Which is beautiful, useful, interesting, thoughtprovoking... and complete rubbish. Leaving aside the exceedingly troubling notion of 'originality' for a moment - no wait, let's not:
So Beethoven wrote symphonies. That's not very original, is it? Haydn wrote 104 before him. Oh, but not that exact symphony, you say? So he basically kept the format and changed the notes? uhm yes... So, what if I just change them some more, is that original and creative? No, you see, Beethoven's is really good different... I don't have to elaborate, do I? originality in arts is so difficult a concept, that to invoke it in defining equally difficult concepts is just... not going anywhere. Maybe if you try defining part of creativity as "a labour aimed at being perceived as original". Creativity means, among other things, bringing about the feeling of newness to the receiver. Whether it's actually original is besides the point, I think.
[good] creativity is having original ideas [or old ideas just executed better]. So good creativity is having good ideas... that have value.
Ok, "... that have value". This is the biggie.
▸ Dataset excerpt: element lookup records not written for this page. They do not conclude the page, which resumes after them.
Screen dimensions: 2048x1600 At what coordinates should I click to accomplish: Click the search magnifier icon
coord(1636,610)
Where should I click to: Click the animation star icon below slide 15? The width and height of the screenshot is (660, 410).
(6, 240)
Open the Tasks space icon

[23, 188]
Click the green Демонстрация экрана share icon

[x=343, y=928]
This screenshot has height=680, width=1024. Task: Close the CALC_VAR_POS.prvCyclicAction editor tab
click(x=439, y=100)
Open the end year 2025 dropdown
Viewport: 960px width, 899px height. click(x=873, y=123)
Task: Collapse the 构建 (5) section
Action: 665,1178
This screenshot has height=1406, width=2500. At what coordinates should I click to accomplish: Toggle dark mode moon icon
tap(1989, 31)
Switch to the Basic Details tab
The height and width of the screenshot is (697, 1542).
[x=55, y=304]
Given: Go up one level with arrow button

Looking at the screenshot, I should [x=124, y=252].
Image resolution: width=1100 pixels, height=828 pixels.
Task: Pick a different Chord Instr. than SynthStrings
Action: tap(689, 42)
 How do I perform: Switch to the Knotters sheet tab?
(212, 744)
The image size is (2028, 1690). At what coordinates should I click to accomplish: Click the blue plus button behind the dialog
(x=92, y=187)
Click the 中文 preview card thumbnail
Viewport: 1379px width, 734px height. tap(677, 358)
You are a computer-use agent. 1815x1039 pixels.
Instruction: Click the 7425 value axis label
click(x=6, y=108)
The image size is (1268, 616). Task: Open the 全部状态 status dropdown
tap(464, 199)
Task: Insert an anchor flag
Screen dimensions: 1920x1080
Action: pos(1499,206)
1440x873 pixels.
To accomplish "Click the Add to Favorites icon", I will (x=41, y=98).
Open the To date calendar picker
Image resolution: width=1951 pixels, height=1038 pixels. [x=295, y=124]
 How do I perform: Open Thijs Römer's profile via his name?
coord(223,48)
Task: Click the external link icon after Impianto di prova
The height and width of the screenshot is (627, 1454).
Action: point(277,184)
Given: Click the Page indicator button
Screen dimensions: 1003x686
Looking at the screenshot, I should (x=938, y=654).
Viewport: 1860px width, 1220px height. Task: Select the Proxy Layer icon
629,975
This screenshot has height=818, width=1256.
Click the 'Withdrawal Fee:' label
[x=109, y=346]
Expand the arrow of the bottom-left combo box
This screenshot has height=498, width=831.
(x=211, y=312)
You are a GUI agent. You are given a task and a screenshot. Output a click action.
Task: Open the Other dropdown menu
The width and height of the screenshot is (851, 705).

Value how? This is a planner's thought. The creative person's idea has value if it end up adding to actual brand value, as measured by surveys.
But no one will dispute the creativity of Mozart or Beethoven, right? so, Sir Ken surely includes the vague idea of 'emotional value' in this, and rightfully so. But? Just down the road from "this has emotional value for me" lies "this is art for me" or other relativist rubbish. He's clearly not implying that as long as an idea holds emotional value for someone, it's "the good kind of creativity". We all love our ideas to death, doesn't mean they hold water. So are we to resort to some sort of democratic value scale? if 10 people find emotional value in an idea, is it creativity at work? What about 20? That's how it works in real life in many agencies, but surely that's not what Robinson is looking for. That would also imply that James Blunt is a major creative mind, since so many people (of dubious taste) find value in his crap, while Pete Principle or Tony Ogden was not.
What I'm hearing in Robinson's 'that have value' is basically: that are good.
So: [good] creativity is having good ideas that are good. Whoopdidoo.
Which is pretty much what creative writing means, isn't it. Since all acts of writing produce words, and thereby create stuff that wasn't there before, it's all in a sense creative. So what we really mean is that creative writing is writing that is good.
Writing that keeps you reading, that puzzles, that fuels passion, that infuriates, that soothes, that enlightens, that is good.
'Creative writing' sounds like there is such a thing as 'uncreative writing', which there really isn't. We all use words that were there to begin with - or most of them anyway. We're not that original. Creative writing is a little bit of a cop-out that implies that it is ok that we sometimes do uncreative writing, you know, the other kind. Like it's a choice between formal and casual clothes.
But it's not. Writing is either creative - or just plain bad.